Huntington’s disease (HD) is a devastating degenerative brain disease with at least a 1 in 10,000 prevalence that inevitably leads to death. These numbers do not fully reflect the large societal and familial cost of HD, which requires extensive care-giving. HD has no effective treatment or cure and symptoms unstoppably progress for 15-20 years, with onset typically striking in midlife. Because HD is genetically dominant, the disease has a 50% chance of being inherited by the children of patients. Symptoms of the disease include uncontrolled movements, difficulties in carrying out daily tasks or continuing employment, and severe psychiatric manifestations including depression. Current treatments only address some symptoms and do not change the course of the disease, therefore a completely unmet medical need exists. Human embryonic stem cells (hESCs) and their derivatives offer a possible long-term treatment approach that could relieve the tremendous suffering experienced by patients and their families. HD is the 3rd most prevalent neurodegenerative disease, but because it is entirely genetic and the mutation known, a diagnosis can be made with certainty and clinical applications of hESCs may provide insights into treating brain diseases that are not caused by a single, known mutation. Trials in mice where protective factors were directly delivered to the brains of HD mice have been effective, suggesting that delivery of these factors by hESCs may help patients. Transplantation of tissue in HD patients suggests that replacing neurons that are lost may also be effective. The ability to differentiate hESCs into neural populations offers a powerful and sustainable alternative to provide neuroprotection to the brain with the possibility of cell replacement. We have assembled a multidisciplinary team of investigators and consultants with expertise in basic, translational and clinical development and have identified a lead developmental candidate, ESI-017 neural stem cells, that have disease modifying activity in HD mice with sufficient promise to perform systematic efficacy and safety studies in HD mice with cells generated for this project. We will utilize the collaborative research team, additional preclinical and clinical investigators, stem cell experts and FDA consultants to finalize work that will lead to a productive pre-IND meeting with the FDA and a path forward for clinical trials with the neural stem cell development candidate.

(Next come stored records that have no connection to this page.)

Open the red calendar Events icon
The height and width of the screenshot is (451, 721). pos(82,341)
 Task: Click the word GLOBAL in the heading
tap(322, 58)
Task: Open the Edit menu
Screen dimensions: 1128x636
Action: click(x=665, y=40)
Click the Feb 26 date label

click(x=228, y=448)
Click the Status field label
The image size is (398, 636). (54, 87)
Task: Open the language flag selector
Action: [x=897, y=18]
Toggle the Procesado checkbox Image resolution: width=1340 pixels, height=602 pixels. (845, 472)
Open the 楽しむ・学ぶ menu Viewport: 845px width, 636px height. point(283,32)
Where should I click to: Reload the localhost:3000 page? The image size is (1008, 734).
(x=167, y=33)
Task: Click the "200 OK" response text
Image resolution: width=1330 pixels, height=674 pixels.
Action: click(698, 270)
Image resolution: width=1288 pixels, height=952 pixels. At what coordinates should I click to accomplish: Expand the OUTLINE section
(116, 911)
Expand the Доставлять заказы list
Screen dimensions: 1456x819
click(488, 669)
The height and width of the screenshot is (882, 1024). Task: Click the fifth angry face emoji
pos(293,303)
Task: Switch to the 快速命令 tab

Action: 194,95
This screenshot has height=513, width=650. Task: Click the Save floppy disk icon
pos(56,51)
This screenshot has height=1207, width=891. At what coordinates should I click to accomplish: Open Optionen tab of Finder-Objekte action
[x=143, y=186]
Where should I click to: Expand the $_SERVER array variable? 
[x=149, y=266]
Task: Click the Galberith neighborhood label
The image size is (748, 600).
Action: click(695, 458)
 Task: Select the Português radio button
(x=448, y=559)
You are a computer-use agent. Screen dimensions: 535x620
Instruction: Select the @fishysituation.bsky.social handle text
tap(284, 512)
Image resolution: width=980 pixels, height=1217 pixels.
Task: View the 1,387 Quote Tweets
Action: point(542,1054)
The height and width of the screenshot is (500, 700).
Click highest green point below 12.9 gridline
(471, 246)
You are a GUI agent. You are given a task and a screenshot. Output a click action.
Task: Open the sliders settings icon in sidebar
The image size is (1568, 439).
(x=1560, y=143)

Statement of Benefit to California: 

The disability and loss of earning power and personal freedom resulting from Huntington's disease (HD) is devastating and creates a financial burden for California. Individuals are struck in the prime of life, at a point when they are their most productive and have their highest earning potential. As the disease progresses, individuals require institutional care at great financial cost. Therapies using human embryonic stem cells (hESCs) have the potential to change the lives of hundreds of individuals and their families, which brings the human cost into the thousands. For the potential of hESCs in HD to be realized, we have brought together a team of investigators highly experienced in HD basic science and preclinical development, stem cell research, HD clinical trials and FDA regulatory activities to evaluate a human stem cell derived neural stem cell line, ESI-107 NSC in HD mouse models. This selection of this development candidate is based on efficacy in behavioral and electrophysiology measurements in a rapidly progressing mouse model of HD. HD is the 3rd most prevalent neurodegenerative disease, but because it is entirely genetic and the mutation known, a diagnosis can be made with certainty and clinical applications of NSCs may provide insights into treating brain diseases that are not caused by a single, known mutation. We have assembled a strong team of California-based investigators to carry out proposed studies to move ESI-017 NSCs to the point of a productive pre-IND meeting with the FDA to ultimately move this clinical product into Investigative New Drug-enabling (IND) activities with the goal of performing clinical trials in HD subjects. Anticipated benefits to the citizens of California include: 1) development of new human stem cell-based treatments for HD with application to other neurodegenerative diseases such as Alzheimer's and Parkinson's diseases that affect thousands of individuals in California; 2) improved methods for following the course of the disease in order to treat HD as early as possible before symptoms are manifest; 3) transfer of new technologies and intellectual property to the public realm with resulting IP revenues coming into the state with possible creation of new biotechnology spin-off companies; and 4) reductions in extensive care-giving and medical costs. It is anticipated that the return to the State in terms of revenue, health benefits for its Citizens and job creation will be substantial.